OK, so they got virtual machines, somebody else's data storage and processing
services, and tooling for containers suddenly dropped on their lap, so they
need to modernize their craft. And from what you describe, they weren't that
good in the craft to begin with (IaaC is an idea twenty years old, the same
with packaging software, and just these two techniques can easily handle
growth from a few machines to dozens or hundreds).

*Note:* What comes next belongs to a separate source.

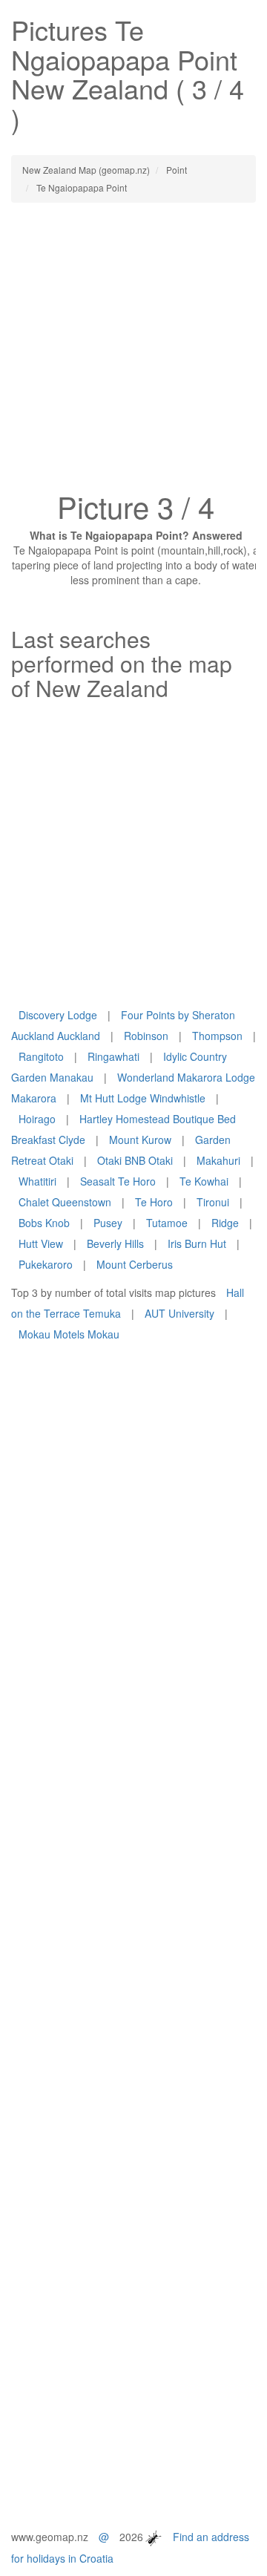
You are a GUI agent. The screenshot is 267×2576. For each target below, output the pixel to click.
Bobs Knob (44, 1222)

> [...] is this a realistic goal for 1-2 non-ops people to learn and an
> implement within ~1 year?

Probably not. For building a robust infrastructure you need somebody who
understands well how the OS and networks work and what mechanisms the OS
provides, which usually means a good and experienced sysadmin, not a
programmer. It's not impossible for a programmer to _learn_ that, but it
requires a good mentor, and then you're still left with an _implementation_.

------
amirathi
I am an engineer who recently managed DevOps at a decent scale (traffic wise)
startup. ~1 year is a long time so I think it's do-able. As somebody mentioned
here do start with a small team right off the bat. You will be making lot of
tooling decisions & without a team/discussion those will likely be based on
quick surface reading.

If I were you, the question I would ask is do I want to go through this
struggle? Would I enjoy it? DevOps has it's own frustration moments (little
more than programming) & Aha moments. Not everyone enjoys it, so ask yourself
that question first.

------
fmovlex
This is pretty funny, because I'm in an incredibly similar situation. From my
experience, most of the development-oriented things you need is hard but not
unrealistic.

However, "production-grade" is a term more easily thrown around than
implemented, especially in the financial sector. I assume hiring consultants
from that is not an option?

------
sharemywin
Why not respond back with ~1 year once you have a team in place.